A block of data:
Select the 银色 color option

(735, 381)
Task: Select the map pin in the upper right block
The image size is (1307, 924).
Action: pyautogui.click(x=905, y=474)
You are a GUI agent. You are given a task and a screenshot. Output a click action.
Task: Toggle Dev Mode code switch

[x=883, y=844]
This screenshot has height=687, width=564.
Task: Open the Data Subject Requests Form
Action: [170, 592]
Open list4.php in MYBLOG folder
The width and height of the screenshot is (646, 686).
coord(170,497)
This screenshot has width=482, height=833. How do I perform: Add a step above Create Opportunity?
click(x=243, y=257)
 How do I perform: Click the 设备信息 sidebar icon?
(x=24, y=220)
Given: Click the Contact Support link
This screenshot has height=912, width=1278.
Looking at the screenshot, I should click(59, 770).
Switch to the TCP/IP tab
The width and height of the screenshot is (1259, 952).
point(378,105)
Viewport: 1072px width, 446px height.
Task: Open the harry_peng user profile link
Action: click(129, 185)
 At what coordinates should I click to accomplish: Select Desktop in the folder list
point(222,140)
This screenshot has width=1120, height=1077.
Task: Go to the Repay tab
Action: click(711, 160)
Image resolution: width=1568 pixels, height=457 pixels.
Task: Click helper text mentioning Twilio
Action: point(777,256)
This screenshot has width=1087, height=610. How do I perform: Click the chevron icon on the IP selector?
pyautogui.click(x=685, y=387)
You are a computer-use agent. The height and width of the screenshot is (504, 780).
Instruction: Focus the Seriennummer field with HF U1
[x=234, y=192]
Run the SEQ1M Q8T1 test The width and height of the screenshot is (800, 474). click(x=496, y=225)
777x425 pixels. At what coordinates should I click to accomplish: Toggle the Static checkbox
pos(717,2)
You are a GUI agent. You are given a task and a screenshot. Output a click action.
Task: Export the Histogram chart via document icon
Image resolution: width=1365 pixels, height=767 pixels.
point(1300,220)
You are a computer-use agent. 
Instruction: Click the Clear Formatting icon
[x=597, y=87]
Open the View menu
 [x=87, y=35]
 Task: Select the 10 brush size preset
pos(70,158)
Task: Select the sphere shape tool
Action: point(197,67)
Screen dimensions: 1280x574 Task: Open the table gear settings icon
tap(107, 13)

_Prompt_
State how many of the lines above contain the word "agent". Give only the number.

_Solution_
4